OBJECTIVE 1
In the records below, output the stretch from the line containing "so click(x=1086, y=956)." through the line containing "Subscribe is located at coordinates (1402, 856).", reproducing each line word for word.

FOR THOSE WHO CAME IN LATE…

In 2019 and 2020 I wrote a dozen Profiles in Badass columns for a new online outlet called Rebeller. It was pitched to me as a “Fangoria for action movies” that would bring together people from all across the political spectrum. It turned out to be more of an anti-PC thing that caused me stress and shame until I quit.

I didn’t pay for a membership so I never saw the comments, and have no idea if people enjoyed my columns or dragged them across concrete. The only reader feedback I saw (other than from regulars here) was when some prick on Twitter shamed them for caving to the PC woke anti-male agenda or whatever by publishing my column about Michelle Yeoh (which he declined to read). Only the sharpest, most reasonable minds over there.

But considering Michelle Motherfuckin Yeoh’s recent upgrade to ACADEMY AWARD WINNER MICHELLE MOTHERFUCKIN YEOH I am re-upping that column for anyone who wants to know more about her filmography. For historical purposes I’m leaving it as I submitted it, but I have two corrections to make:

1) I repeatedly referred to Yuen Woo-ping as “Woo-ping” when his surname is Yuen. Sorry about that. I guess I thought we were friends.

2) At that time I still believed Yeoh did a real motorcycle jump onto that train in SUPERCOP; The Art of Action later informed me that Bruce Law did a jump over the train onto boxes and the landing was Yeoh being lowered onto the train with a very cool wire rig. (Still a great stunt, but very different from what I always believed and spread the legend of.)

PROFILES IN BADASS #9: MICHELLE YEOH

There are several icons of twentieth century Hong Kong martial arts cinema still going strong today. Jackie Chan still makes Jackie Chan movies, somewhat scaled down for his aging body, and sometimes allowing him to stretch the acting skills he’s developed over time. His buddy Sammo Hung does similarly, while excelling as one of the best fight choreographers of our time. Jet Li was doing fantasy martial arts movies as recently as 2016’s League of Gods. And Donnie Yen, if anything, hit a new peak in the last decade or so, particularly with his four Ip Man movies between 2008 and 2019. But none of them has a career quite like their most prominent female co-star, Michelle Yeoh.

MATERIAL
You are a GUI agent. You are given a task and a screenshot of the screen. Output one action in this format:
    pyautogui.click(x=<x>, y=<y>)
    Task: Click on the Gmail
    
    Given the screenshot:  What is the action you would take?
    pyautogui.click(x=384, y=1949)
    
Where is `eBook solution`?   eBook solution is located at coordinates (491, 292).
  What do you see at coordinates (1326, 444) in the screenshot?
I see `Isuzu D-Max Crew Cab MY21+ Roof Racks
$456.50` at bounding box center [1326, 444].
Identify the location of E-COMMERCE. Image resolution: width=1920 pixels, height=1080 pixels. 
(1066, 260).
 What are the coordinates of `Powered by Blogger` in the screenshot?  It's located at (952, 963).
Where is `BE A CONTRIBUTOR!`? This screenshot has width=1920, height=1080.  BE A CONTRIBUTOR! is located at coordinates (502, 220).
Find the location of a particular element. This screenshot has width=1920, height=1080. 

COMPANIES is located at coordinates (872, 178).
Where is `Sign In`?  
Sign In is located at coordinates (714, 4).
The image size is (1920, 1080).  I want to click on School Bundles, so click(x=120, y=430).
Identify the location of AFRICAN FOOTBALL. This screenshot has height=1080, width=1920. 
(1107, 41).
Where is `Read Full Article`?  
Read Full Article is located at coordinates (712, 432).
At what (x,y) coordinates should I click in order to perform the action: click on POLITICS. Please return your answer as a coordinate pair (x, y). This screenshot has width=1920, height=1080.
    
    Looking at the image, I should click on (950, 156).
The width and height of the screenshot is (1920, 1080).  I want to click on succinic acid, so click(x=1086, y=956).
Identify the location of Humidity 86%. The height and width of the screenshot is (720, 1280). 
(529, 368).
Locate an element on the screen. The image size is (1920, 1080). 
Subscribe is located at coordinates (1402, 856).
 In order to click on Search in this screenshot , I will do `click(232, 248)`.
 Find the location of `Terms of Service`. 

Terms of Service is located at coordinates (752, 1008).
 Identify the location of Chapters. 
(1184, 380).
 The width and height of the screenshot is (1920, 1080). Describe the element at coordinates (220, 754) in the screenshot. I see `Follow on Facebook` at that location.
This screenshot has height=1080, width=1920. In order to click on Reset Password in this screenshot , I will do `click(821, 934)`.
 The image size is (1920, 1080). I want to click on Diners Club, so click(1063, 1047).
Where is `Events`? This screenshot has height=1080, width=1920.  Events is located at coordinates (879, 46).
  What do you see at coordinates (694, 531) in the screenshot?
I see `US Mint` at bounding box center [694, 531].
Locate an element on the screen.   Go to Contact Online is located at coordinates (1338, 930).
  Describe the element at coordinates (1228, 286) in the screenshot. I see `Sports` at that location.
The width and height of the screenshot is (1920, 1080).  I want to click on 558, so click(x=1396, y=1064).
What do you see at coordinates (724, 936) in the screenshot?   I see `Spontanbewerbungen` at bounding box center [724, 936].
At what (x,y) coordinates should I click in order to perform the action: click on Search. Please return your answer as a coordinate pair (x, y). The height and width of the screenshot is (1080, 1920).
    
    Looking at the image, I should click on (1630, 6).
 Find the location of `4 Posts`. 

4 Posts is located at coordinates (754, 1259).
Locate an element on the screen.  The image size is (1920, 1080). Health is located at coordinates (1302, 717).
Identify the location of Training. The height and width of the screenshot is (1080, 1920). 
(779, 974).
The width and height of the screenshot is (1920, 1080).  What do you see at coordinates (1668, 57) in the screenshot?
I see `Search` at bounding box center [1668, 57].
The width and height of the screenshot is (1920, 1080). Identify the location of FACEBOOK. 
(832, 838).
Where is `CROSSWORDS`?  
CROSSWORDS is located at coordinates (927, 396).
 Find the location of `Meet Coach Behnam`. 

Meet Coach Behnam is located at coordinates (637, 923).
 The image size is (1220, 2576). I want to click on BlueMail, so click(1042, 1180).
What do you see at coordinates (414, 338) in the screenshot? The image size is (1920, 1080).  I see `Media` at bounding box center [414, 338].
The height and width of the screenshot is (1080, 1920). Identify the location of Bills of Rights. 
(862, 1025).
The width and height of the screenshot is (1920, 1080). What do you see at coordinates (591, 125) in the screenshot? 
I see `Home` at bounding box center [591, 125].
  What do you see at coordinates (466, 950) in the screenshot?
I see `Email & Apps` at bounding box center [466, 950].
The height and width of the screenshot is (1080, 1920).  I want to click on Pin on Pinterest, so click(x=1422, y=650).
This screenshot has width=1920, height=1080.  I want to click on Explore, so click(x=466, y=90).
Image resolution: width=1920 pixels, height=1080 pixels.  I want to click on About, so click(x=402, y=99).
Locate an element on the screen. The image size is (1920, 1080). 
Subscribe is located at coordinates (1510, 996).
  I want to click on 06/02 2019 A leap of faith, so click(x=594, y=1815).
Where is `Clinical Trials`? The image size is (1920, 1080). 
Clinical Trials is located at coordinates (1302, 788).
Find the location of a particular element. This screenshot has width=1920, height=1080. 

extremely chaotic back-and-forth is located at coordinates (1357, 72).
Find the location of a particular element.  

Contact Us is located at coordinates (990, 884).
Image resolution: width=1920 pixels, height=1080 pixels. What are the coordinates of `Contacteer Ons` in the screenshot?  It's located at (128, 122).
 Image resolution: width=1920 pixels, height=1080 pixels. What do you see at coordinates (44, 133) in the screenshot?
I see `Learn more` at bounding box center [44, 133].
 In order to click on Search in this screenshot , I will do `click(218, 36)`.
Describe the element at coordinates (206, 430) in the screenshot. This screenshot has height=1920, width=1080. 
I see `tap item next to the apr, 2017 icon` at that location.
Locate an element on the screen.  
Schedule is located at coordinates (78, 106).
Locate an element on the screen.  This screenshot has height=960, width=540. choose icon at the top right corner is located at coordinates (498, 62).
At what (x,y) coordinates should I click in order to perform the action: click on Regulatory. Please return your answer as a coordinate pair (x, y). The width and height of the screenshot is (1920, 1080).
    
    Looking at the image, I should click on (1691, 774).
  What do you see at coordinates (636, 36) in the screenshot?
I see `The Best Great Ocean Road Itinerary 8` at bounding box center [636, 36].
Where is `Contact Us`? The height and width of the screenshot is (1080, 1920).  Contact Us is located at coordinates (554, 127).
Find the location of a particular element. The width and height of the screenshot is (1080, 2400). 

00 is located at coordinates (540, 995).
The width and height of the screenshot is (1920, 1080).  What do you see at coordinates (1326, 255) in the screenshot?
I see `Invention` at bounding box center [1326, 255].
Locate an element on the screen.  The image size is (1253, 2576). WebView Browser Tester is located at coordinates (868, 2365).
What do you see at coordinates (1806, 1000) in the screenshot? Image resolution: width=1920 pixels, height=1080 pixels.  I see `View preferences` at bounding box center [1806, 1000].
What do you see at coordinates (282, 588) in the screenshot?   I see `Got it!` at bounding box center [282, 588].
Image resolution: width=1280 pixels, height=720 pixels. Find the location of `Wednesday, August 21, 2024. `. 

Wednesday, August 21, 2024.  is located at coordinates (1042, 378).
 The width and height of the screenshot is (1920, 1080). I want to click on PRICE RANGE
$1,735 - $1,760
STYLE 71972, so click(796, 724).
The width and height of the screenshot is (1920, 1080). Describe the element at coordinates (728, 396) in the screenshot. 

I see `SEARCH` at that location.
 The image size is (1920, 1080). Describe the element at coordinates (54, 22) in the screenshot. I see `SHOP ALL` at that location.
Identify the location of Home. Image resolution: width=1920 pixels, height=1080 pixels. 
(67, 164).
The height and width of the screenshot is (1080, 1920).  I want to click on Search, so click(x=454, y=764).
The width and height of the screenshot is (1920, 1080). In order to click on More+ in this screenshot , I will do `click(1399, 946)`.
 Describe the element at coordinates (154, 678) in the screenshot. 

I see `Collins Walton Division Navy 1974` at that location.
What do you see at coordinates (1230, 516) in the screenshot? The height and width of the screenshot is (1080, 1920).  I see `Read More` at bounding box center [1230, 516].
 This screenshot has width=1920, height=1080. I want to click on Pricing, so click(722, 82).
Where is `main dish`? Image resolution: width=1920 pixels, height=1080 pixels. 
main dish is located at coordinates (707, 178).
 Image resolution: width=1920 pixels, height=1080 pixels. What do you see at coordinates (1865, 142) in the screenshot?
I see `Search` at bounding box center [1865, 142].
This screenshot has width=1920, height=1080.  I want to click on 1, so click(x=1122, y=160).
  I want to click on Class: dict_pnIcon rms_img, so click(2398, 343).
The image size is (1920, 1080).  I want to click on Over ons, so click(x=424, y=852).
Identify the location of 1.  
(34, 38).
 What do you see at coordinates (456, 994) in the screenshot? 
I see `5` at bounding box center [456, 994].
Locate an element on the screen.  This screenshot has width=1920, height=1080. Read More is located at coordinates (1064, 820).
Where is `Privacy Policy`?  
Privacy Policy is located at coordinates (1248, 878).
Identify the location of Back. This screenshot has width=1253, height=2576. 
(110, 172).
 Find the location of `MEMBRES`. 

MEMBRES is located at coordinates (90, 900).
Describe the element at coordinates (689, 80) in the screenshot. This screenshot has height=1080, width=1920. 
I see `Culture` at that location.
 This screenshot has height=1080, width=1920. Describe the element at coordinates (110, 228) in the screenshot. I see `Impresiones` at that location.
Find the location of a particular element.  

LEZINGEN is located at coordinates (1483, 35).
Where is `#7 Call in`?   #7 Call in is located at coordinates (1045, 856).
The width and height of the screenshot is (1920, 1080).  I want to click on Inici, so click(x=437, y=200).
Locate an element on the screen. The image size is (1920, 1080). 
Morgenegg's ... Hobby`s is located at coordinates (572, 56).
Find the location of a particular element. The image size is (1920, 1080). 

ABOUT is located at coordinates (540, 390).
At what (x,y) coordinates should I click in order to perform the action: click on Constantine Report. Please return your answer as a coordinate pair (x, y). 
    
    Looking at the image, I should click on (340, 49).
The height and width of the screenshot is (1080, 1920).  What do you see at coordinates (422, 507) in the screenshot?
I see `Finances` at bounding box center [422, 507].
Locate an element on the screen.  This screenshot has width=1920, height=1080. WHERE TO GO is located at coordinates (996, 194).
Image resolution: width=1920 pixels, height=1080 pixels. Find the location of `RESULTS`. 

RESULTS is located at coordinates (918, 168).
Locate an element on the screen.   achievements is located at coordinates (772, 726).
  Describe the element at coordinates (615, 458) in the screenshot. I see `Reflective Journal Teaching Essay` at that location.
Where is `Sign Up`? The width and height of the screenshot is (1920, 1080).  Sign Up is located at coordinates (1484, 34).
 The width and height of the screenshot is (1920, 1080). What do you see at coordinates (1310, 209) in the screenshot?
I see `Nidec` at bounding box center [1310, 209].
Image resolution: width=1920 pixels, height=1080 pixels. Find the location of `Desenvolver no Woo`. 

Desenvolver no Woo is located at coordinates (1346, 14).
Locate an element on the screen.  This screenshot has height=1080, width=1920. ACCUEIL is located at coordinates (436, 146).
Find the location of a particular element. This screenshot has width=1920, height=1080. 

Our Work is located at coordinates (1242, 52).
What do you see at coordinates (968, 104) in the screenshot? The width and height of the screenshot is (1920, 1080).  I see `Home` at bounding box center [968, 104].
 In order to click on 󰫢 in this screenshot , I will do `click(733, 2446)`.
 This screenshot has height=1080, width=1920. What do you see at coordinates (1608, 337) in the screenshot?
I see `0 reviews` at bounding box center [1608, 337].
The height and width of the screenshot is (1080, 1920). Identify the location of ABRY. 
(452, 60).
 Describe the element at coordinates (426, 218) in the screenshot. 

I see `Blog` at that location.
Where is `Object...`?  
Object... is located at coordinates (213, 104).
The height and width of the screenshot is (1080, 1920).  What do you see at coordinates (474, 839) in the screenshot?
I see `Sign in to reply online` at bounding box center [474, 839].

OBJECTIVE 2
Return the stretch of the Michelle Yeoh column from "2) At that time" through "the legend of.)", copied verbatim.

TASK SOLUTION 1
The width and height of the screenshot is (1920, 1080).  I want to click on succinic acid, so click(x=1086, y=956).
Identify the location of Humidity 86%. The height and width of the screenshot is (720, 1280). 
(529, 368).
Locate an element on the screen. The image size is (1920, 1080). 
Subscribe is located at coordinates (1402, 856).

TASK SOLUTION 2
2) At that time I still believed Yeoh did a real motorcycle jump onto that train in SUPERCOP; The Art of Action later informed me that Bruce Law did a jump over the train onto boxes and the landing was Yeoh being lowered onto the train with a very cool wire rig. (Still a great stunt, but very different from what I always believed and spread the legend of.)